CSCI 4970: Computer Science Capstone Project

Spring 2014

Meeting time: MW 5:30-6:45
Classroom: PKI 157
Instructor: Dr. Harvey Siy
Office: PKI 281B
Phone: (402)554-2834
Email: hsiy at unomaha dot edu
Office Hours: By appointment (call or email ahead)
Blown to Bits: Your Life, Liberty, and Happiness After the Digital Explosion. Addison-Wesley, 2010. Available online.
(optional) Program Development in Java: Abstraction, Specification, and Object-Oriented Design by Liskov and Guttag, Addison-Wesley, 2000.


The Capstone Project represents the crowning achievement of a Computer Science student's undergraduate experience, showing the world what one can do with a computer science degree.

Students apply fundamental computer science principles to the solution of real-world problems and employ sound software engineering techniques to develop the project in a systematic manner.


Learning Objectives

Students who complete this course will:
  1. Recognize and appreciate how fundamental computer science principles apply to real-world problems.
  2. Improve their communication skills through interaction with an actual client.
  3. Gain proficiency in modeling, implementing and testing nontrivial software applications.
  4. Gain more experience in working in teams.

How it works

In parallel, we will have lectures for the first few weeks. Topics covered include:

Suitable Projects

While there are lots of possibilities, projects should showcase to the client what one can do with a CS degree. Thus, projects are expected to have an innovative computational component requiring nontrivial software development and application of computer science theory and concepts. Example application types include scheduling, optimization, simulation, data mining, cyber-physical systems, and scientific computing.

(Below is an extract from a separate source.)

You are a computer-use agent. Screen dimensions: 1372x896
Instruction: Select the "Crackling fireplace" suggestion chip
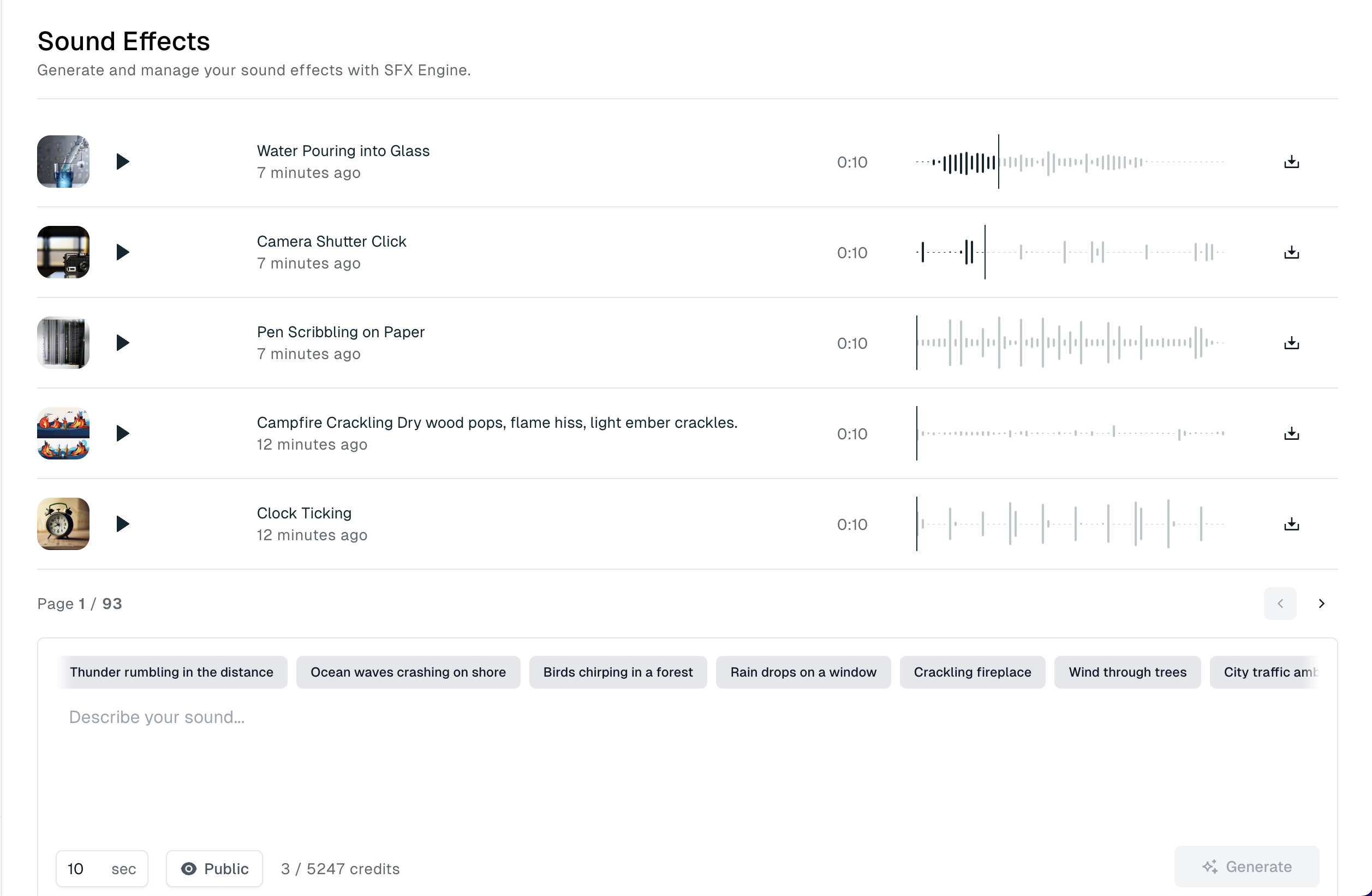tap(972, 672)
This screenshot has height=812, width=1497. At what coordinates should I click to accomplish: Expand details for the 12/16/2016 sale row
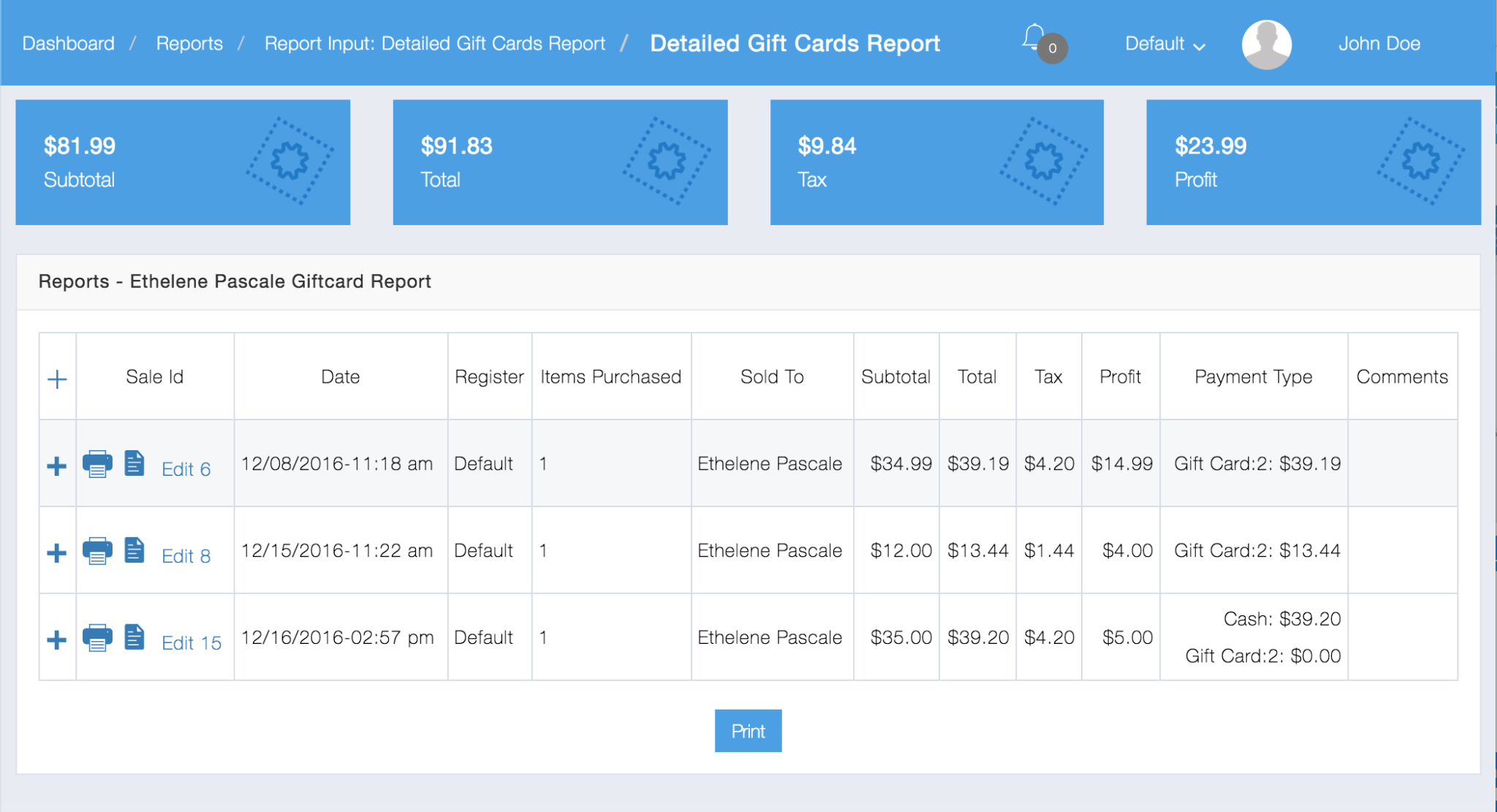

Projects will usually involve sophisticated algorithms manipulating complex information, and may involve overlapping areas such as language processing, networks, embedded systems, real-time systems, parallel computation, databases, artificial intelligence, computer graphics, etc.

Many common project proposals involve the creation of a large database system with some sort of web interface. While such projects are not outside the scope of possibilities, it is expected that such systems should provide intelligent capabilities and services to the client, beyond implementing basic CRUD (create/read/update/delete) operations.


There are no exams or graded homeworks in this course. Students will be evaluated based on the quality of the project at the end of the semester. Evaluation rubrics will be provided at the start of the semester.